▶ [Document section]:
——

Prefix Search

Asked by Bino

Dear All,

Somedays ago I post a question at pgsql general mailing list.
It's about "prefix"

Suppose I created a database with single table like this :
---------Start---------------

CREATE DATABASE bino;
CREATE TABLE myrecords(record text);
---------End---------------

and I fill myrecords with this :
---------Start---------------
COPY myrecords (record) FROM stdin;
1
12
123
1234
\.
---------End---------------

In my bash script, I have variable called 'vseek', that will be use for query parameter.
How to query the table , for (i.e):

a. If vseek = '127' , I want the result is ==> '12'
b. if vseek = '123987' , I want the result is ==> '123'
c. if vseek = '14789' , I want the result is ==> '1'

I Got two great enlightment from Brian Modora and Harald Fuchs.

Similarity between those 2 solution is that :
1. I have to create pgsql function.

——

▶ [Recorded data]:
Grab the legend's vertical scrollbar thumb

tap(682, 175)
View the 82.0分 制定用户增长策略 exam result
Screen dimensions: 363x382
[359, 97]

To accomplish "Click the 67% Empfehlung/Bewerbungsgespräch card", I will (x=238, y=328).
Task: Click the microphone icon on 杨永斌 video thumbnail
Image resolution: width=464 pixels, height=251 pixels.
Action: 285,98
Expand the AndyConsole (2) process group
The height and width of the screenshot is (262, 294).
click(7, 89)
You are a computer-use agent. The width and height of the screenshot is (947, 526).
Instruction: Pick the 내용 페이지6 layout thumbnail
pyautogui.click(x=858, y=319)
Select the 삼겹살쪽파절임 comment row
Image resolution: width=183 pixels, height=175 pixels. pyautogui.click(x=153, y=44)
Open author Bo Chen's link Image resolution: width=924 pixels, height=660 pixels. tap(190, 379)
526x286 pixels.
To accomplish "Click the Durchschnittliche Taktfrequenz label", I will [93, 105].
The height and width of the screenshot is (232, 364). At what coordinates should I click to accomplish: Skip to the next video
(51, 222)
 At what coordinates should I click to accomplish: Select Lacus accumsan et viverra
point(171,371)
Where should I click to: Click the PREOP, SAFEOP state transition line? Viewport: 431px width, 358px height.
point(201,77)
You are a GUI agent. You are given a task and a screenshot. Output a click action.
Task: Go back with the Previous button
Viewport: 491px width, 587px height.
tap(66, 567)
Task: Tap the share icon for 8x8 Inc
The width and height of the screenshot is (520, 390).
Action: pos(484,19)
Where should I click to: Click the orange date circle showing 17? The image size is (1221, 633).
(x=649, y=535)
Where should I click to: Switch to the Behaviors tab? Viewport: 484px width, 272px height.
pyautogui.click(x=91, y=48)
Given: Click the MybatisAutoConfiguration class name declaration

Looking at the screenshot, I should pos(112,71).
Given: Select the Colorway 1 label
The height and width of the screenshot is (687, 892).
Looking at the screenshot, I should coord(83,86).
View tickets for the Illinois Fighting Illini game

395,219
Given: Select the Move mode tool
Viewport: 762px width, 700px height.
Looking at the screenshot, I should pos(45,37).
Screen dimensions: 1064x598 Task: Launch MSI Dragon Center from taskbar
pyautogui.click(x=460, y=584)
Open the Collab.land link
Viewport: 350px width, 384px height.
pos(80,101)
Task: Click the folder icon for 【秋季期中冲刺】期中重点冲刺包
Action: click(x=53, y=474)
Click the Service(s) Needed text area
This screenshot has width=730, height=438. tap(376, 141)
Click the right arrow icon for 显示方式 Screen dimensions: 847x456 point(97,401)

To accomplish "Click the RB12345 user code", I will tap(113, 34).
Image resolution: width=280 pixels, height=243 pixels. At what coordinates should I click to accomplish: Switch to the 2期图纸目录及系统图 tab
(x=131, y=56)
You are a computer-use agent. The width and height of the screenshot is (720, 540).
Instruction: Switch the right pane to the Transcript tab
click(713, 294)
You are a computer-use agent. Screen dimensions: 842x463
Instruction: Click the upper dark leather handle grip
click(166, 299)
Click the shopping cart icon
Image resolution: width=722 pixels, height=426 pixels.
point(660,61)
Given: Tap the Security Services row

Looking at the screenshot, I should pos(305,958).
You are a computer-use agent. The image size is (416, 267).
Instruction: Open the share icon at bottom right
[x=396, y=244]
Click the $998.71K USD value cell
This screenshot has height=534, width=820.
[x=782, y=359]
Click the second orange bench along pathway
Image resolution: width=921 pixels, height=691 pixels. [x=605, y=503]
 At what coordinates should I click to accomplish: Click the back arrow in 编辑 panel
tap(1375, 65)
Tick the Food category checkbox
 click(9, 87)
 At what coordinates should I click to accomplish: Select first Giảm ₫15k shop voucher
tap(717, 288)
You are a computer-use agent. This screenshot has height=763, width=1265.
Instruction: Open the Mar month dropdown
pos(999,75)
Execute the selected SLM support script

——

▶ [Tasks to complete]:
1. In the prefix search thread, explain what the poster says the bash variable 'vseek' is for.
2. List every value that the prefix search thread loads into the myrecords table with the COPY command.
3. From the prefix search thread, quote everything from "a. If vseek" down to "and Harald Fuchs.".

▶ [Expected answers]:
1. The variable 'vseek' is in the poster's bash script and will be used as the query parameter.

2. 1, 12, 123, 1234

3.
a. If vseek = '127' , I want the result is ==> '12'
b. if vseek = '123987' , I want the result is ==> '123'
c. if vseek = '14789' , I want the result is ==> '1'

I Got two great enlightment from Brian Modora and Harald Fuchs.